That statement from his campaign and their past differences underscore Cuccinelli’s delicate task: winning over McDonnell’s supporters as he pledges to be a very different governor.
While Democratic nominee Terry McAuliffe has portrayed himself as an heir to McDonnell’s pragmatic, business-friendly governing style, Cuccinelli has largely run for his job without embracing the legacy of the incumbent, even though they hail from the same party and McDonnell has enjoyed strong job-approval ratings.
The two Republicans have not been close, and Cuccinelli defied McDonnell’s wishes by running in the first place, pushing aside McDonnell’s preferred successor, Lt. Gov. Bill Bolling. Cuccinelli has drawn financial and political support from different sectors of the GOP than did McDonnell. And Cuccinelli has split from McDonnell on major policies, making clear that his governorship would not be McDonnell 2.0.
“When a candidate is running to succeed a popular incumbent of his own party, they generally tend to hug that incumbent pretty tightly,” said Dan Schnur, a former aide to California Gov. Pete Wilson (R) who runs the Unruh Institute of Politics at the University of Southern California.
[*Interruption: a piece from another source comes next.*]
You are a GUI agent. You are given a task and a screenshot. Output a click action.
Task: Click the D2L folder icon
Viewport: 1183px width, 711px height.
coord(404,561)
Schnur cited the example of George H.W. Bush, who ran for the White House in 1988 essentially pledging to deliver Ronald Reagan’s third term. Al Gore, by contrast, campaigned in 2000 by distancing himself from Bill Clinton, a strategy some observers have called a mistake.
Although Cuccinelli is focusing his campaign message on jobs and economic growth, the way McDonnell did in 2009, Cuccinelli opposed McDonnell’s signature policy achievement — an overhaul of how the state pays for transportation projects — and rarely praises McDonnell’s achievements.
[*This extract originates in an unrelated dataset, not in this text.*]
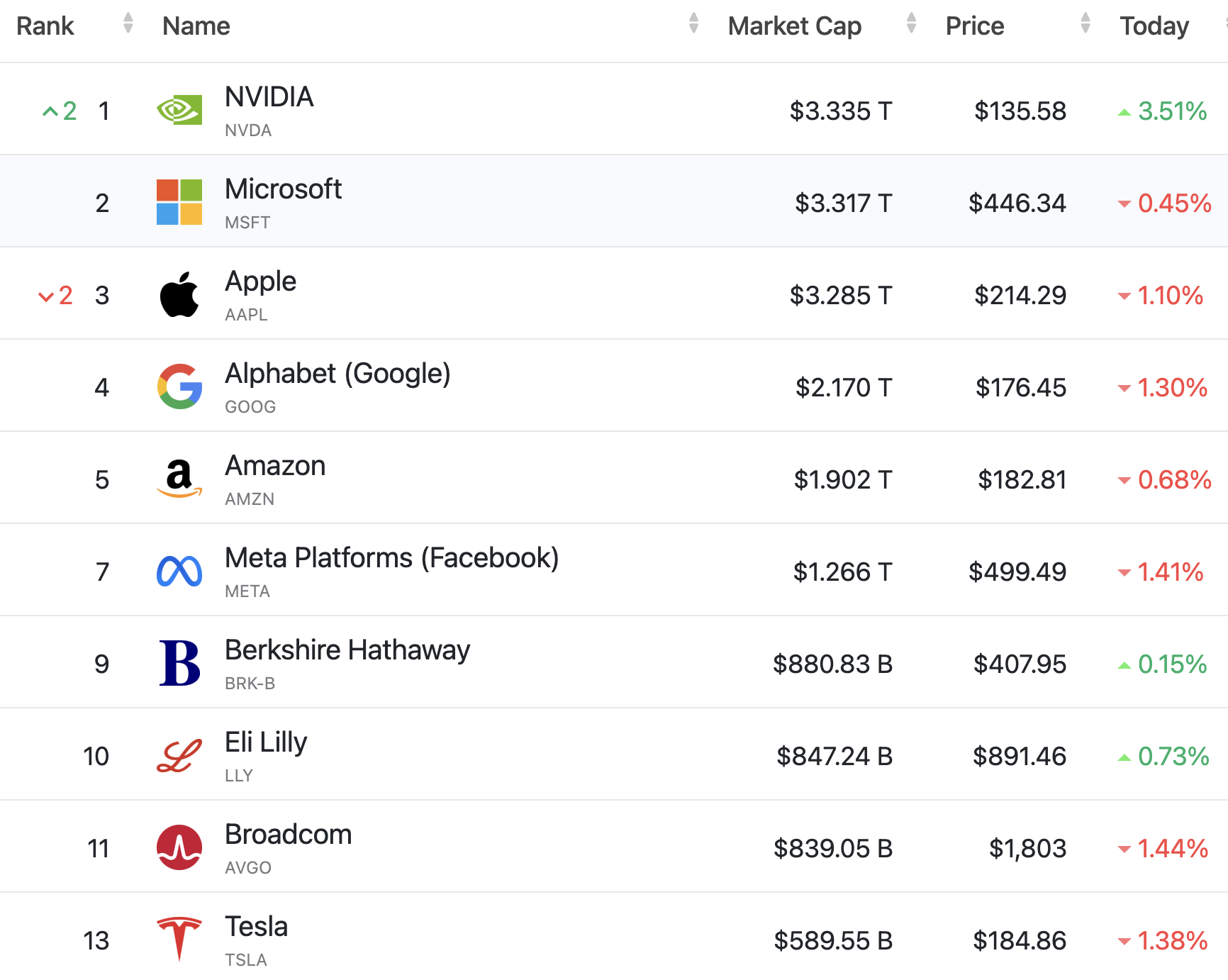
Task: Sort by Name using its sort arrows
Action: tap(693, 23)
“Ken Cuccinelli is Ken Cuccinelli,” said Cuccinelli adviser Chris LaCivita. “He’s not Bob McDonnell, and he’s not Bob McDonnell lite. But what he has said publicly is that he wants to continue the focus of the administration, which has been jobs and the economy.”
What’s not clear is whether the differences will insulate Cuccinelli from a trait they share in common: a history of taking gifts from Jonnie R. Williams Sr., the wealthy donor who is chief executive of dietary supplement manufacturer Star Scientific Inc. and whose interactions with the McDonnell family are now under investigation.
Monday in Norfolk, Cuccinelli suggested that he was not concerned that the scandal would hurt his campaign.
“I’m not worried,” he said. “I mean, this isn’t related to me, so the case will take the course it should, and my main concern as attorney general is simply that the truth be brought out.”